Also, heh, we're getting back on the morning of the 28th (after not having slept the night before), and in the afternoon I've my first Dutch class (from the intermediate course). Whoo-boy.
- Mood:
giddy
HEEEEEELP.
Also, the amount of frustration I'm registering right now (what with still not knowing what my research questions are after seven months and 1.5 papers written) could apparently only be expressed by me scribbling, in two-inch caps "I WISH THIS WAS IN ANY WAY FUNNIER IN ENOCHIAN!" in my ideas-notebook.
Sigh.
- Mood:
frustrated
ETA: omg omg omg omg omg omg omg omg, I've just had the most perfect strike of inspiration in the course of this PhD project yet! omg, so happy! *manic grin*
ETAA: right, so I ended up reading only two articles, but I should mention that the rest of the time was spent debating things like social identities and social contexts and how collaboration practices and the theory of structuration connect to them, so yeah; :P
- Mood:
contemplative
Am working on the computer of a wonderful friend who lent hers to me until around 20:00 tonight (okay; have 7.5 hours to finish the damn paper, okay.), and fdkhgdjfghjdfh what if there's something wrong with the computer's socket, and not the charger? But we'll see tomorrow (hopefully).
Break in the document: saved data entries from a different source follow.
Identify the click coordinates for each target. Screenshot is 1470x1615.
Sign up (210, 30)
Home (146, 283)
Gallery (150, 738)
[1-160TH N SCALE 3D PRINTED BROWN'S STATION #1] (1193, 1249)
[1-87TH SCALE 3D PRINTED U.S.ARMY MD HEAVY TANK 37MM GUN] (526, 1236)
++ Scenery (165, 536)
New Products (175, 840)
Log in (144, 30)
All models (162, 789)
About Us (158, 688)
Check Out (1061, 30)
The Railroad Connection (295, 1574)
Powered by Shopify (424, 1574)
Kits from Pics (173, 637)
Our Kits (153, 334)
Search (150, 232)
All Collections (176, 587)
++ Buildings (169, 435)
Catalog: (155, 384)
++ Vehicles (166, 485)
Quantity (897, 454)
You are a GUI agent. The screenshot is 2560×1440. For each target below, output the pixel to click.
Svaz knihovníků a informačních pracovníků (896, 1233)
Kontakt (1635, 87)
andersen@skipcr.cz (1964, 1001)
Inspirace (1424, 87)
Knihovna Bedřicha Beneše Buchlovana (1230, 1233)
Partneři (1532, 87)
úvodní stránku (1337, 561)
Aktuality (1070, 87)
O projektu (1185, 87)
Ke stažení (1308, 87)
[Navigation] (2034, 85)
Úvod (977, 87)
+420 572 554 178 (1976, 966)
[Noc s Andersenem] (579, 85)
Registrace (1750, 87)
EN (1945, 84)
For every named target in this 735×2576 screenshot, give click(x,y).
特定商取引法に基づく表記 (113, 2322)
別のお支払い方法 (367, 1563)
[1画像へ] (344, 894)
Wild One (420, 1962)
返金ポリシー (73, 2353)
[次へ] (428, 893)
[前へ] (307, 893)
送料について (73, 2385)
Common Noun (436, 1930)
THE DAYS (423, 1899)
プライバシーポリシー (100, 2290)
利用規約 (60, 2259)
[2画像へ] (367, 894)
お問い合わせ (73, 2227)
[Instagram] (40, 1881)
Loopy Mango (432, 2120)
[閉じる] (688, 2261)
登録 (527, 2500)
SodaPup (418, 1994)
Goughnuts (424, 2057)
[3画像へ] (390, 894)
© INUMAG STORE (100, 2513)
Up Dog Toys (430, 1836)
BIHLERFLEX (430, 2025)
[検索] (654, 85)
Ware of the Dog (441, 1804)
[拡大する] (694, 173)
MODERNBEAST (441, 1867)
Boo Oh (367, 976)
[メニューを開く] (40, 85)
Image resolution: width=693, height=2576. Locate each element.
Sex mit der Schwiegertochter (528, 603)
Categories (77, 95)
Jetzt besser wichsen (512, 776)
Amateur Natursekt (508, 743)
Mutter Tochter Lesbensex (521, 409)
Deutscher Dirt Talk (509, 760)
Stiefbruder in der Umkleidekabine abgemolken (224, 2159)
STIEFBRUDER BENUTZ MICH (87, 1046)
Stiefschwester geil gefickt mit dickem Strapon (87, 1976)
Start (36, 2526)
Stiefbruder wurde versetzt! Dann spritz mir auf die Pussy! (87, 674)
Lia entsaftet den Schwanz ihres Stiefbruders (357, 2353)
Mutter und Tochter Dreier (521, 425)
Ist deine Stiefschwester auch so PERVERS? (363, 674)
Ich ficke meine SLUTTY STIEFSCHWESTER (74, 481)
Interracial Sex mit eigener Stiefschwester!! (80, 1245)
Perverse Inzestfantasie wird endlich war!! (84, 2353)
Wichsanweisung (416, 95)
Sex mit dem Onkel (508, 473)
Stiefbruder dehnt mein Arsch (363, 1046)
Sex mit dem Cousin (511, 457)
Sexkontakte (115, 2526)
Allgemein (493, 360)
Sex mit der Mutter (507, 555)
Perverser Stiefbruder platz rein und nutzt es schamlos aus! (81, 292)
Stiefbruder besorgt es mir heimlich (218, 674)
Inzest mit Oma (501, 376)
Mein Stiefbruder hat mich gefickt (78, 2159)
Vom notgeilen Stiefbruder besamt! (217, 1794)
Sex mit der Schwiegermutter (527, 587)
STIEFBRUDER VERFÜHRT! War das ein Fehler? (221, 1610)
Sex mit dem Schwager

Ugh, and I had a horribly disturbing dream last night :(
This day is not starting off as a good day.
Well, let's hope inspiration hits in this 7.5 hour interval, it would be wonderful to send the paper off for the last checks tonight *is ever hopeful*
PS. Welp. This is one way to get me to read more books instead of wasting time on the internet. :|
- Mood:
frustrated
I am going to have so. much. fun. once the EGOS paper is no longer an issue (one way or another).
- Mood:
ecstatic
( Let me explain. No, there is too much; let me sum up. (would you believe that quote was actually the motto for one of the sections in my very first draft of my first paper? Part of me wanted to keep it, too :3) )
- Mood:
confused
But yes, got home safe and sound after about 13 hours of travel and waiting in airports and train stations. And then yesterday we went shopping for about 5 hours (got two new pairs of boots, whoo~ And finally found jeans I was happy with~), and then we decorated the tree (which was copiously photographed due to my nephew's new-found love of taking pictures), and then I played the "connect to the internet" game that always happens when I get home and have to convince my mom's modem to cooperate and let my laptop connect instead of her PC. A game which I finally won this morning. Heh.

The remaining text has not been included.